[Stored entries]
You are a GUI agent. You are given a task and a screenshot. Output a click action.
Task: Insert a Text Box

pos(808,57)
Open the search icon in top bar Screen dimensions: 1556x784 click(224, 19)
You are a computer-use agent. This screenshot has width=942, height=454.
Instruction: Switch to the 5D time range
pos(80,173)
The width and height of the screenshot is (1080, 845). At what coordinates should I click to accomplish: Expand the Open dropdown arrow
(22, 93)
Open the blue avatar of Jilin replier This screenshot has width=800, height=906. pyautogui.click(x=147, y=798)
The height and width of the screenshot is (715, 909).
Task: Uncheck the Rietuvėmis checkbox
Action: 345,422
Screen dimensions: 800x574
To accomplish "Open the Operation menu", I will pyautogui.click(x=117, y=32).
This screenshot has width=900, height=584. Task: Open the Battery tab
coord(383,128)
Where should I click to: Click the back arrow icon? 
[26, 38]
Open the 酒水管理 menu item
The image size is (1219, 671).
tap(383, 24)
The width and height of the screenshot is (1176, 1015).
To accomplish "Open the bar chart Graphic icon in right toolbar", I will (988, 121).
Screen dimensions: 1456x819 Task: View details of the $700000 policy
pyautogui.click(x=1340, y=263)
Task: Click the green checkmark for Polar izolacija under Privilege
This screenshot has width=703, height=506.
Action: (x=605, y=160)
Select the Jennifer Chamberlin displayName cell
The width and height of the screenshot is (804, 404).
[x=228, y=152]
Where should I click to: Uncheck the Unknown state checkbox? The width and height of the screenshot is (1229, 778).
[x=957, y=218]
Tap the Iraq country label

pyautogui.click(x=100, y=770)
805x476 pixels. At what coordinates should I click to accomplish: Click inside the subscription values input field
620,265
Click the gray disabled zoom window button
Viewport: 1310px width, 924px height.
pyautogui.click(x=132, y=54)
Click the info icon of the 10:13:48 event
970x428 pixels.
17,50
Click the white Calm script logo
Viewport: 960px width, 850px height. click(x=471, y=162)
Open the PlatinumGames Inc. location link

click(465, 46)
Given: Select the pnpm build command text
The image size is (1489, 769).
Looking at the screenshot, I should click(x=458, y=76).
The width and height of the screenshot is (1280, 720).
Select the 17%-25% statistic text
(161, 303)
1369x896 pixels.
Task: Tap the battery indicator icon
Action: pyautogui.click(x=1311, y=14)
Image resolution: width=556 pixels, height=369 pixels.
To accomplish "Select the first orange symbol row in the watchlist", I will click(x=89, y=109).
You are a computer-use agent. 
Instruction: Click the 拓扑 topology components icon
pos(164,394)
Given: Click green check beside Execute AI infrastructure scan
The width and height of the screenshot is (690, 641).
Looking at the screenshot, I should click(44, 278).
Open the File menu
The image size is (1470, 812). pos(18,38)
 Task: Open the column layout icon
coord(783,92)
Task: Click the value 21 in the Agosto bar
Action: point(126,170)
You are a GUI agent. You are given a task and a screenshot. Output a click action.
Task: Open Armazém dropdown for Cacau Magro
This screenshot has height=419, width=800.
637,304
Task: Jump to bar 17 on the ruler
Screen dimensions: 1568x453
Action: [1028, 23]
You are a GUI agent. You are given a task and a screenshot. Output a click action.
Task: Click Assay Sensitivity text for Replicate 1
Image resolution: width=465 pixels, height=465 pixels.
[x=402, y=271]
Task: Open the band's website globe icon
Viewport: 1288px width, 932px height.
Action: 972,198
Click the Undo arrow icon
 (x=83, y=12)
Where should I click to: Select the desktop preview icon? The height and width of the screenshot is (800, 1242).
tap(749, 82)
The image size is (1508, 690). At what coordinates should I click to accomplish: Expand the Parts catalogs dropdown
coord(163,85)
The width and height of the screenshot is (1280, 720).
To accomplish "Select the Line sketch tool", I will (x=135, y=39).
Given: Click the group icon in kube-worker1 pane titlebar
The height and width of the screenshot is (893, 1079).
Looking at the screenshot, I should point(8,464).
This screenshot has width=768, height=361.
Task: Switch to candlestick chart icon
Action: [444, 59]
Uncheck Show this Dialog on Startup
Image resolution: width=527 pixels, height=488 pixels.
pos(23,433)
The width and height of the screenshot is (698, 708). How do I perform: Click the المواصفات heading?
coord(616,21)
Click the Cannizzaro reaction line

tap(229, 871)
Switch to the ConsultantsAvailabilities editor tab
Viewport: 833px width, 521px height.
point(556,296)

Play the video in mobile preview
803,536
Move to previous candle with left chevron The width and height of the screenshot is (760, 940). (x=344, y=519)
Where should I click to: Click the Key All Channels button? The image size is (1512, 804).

> [Problem statement]
From the data above, output only the lines between the line containing "Click the Cannizzaro reaction line" and the line containing "Move to previous", inclusive, exactly as written.

> [Output below]
Click the Cannizzaro reaction line

tap(229, 871)
Switch to the ConsultantsAvailabilities editor tab
Viewport: 833px width, 521px height.
point(556,296)

Play the video in mobile preview
803,536
Move to previous candle with left chevron The width and height of the screenshot is (760, 940). (x=344, y=519)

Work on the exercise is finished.